To do
Restate word for word every line from the one containing "[تبديل وضع التباين العالي] (232, 89)" to the last line of the records below.

Dataset extract
※

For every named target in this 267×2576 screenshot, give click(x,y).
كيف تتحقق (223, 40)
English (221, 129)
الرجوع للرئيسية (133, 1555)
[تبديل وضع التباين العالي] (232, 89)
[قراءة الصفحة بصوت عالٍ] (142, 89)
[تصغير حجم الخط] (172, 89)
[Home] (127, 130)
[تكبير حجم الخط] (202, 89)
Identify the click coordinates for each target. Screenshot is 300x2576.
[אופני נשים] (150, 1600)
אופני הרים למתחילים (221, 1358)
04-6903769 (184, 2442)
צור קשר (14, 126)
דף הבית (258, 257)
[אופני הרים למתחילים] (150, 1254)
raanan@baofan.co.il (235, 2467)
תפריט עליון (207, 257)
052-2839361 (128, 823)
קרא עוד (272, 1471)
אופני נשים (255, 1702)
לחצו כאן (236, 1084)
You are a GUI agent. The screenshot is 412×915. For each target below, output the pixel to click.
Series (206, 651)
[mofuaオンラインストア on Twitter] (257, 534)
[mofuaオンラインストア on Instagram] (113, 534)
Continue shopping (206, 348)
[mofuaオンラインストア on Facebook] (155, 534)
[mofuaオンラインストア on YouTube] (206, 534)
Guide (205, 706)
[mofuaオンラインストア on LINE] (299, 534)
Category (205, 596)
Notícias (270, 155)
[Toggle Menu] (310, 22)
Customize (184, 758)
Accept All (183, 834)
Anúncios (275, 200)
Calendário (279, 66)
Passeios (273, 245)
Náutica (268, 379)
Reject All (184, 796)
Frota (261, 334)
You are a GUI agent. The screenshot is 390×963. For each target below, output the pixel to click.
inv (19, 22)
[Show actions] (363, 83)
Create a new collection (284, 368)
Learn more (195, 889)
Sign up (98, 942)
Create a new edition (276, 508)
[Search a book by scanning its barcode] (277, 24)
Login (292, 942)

※

Answer space
[تبديل وضع التباين العالي] (232, 89)
[قراءة الصفحة بصوت عالٍ] (142, 89)
[تصغير حجم الخط] (172, 89)
[Home] (127, 130)
[تكبير حجم الخط] (202, 89)
Identify the click coordinates for each target. Screenshot is 300x2576.
[אופני נשים] (150, 1600)
אופני הרים למתחילים (221, 1358)
04-6903769 (184, 2442)
צור קשר (14, 126)
דף הבית (258, 257)
[אופני הרים למתחילים] (150, 1254)
raanan@baofan.co.il (235, 2467)
תפריט עליון (207, 257)
052-2839361 (128, 823)
קרא עוד (272, 1471)
אופני נשים (255, 1702)
לחצו כאן (236, 1084)
You are a GUI agent. The screenshot is 412×915. For each target below, output the pixel to click.
Series (206, 651)
[mofuaオンラインストア on Twitter] (257, 534)
[mofuaオンラインストア on Instagram] (113, 534)
Continue shopping (206, 348)
[mofuaオンラインストア on Facebook] (155, 534)
[mofuaオンラインストア on YouTube] (206, 534)
Guide (205, 706)
[mofuaオンラインストア on LINE] (299, 534)
Category (205, 596)
Notícias (270, 155)
[Toggle Menu] (310, 22)
Customize (184, 758)
Accept All (183, 834)
Anúncios (275, 200)
Calendário (279, 66)
Passeios (273, 245)
Náutica (268, 379)
Reject All (184, 796)
Frota (261, 334)
You are a GUI agent. The screenshot is 390×963. For each target below, output the pixel to click.
inv (19, 22)
[Show actions] (363, 83)
Create a new collection (284, 368)
Learn more (195, 889)
Sign up (98, 942)
Create a new edition (276, 508)
[Search a book by scanning its barcode] (277, 24)
Login (292, 942)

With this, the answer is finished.